Site to Site VPN

sgalarza · ‎06-14-2018

We currently have a client that is having issues with intermittent connectivity through one of our tunnels. We have a 2911 router going to the clients ASA 5510, I'm not sure what code they are running on their ASA. The way our setup is, we have to initiate traffic to the client to bring up the tunnel, when the client has the connectivity issue they call us and we attempt to bring up the tunnel, only after a few attempts will the tunnel come back up and pass traffic. Neither side has made any changes, nor were any changes made during the troubleshooting. Is this a keep-alive setting messing with things when re-keying happens or is it something more than than. I apologize for the lack of information on the client side. Any ideas would help.

Rob Ingram · ‎06-14-2018

Hi,
Can you provide the output from "show crypto isakmp sa detail" and the running-configuration of your router please?

sgalarza · ‎06-14-2018

I'd love to but unfortunately due to security measures I can't post any of our information online.

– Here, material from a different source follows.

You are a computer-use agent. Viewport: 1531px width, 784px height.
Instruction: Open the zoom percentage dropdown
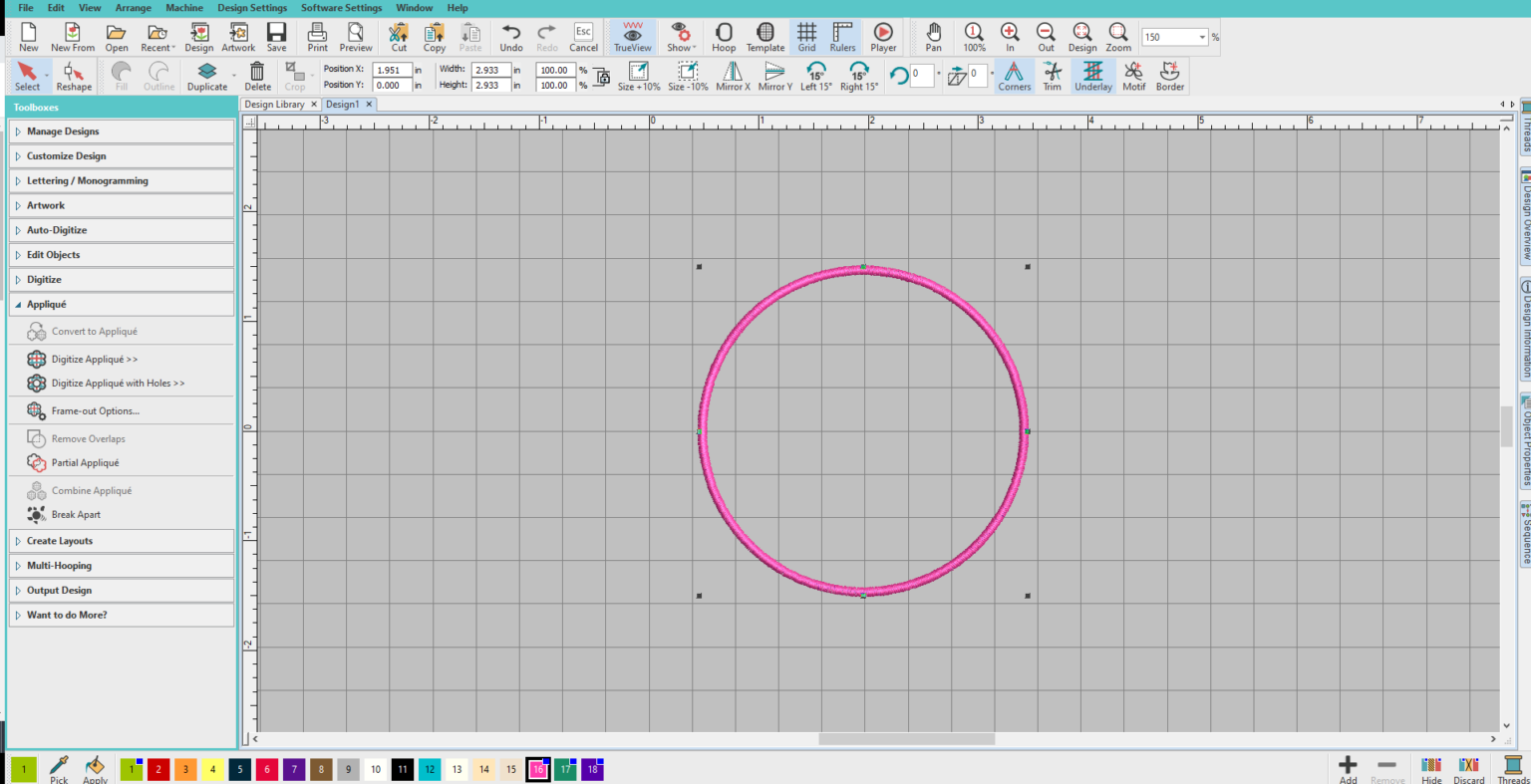(x=1202, y=38)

We provide financial solutions for FI's, therefore everything is sensitive material. We have roughly 150 clients on this device, all are setup exactly the same, we send out forms so that they can match our settings and then we plug their information into a template. The issue is on the client side, unfortunately they don't have the support to find the root cause. What exactly would you be looking for in our config? I can provide the isakmp sa output minus IP's. I'm just looking for ideas or hunches as what could be the issue.

Rob Ingram · ‎06-14-2018

Perhaps the SA lifetime expires, which is causing the issues. Do you know if the ASA has keepalives (dpd) enabled?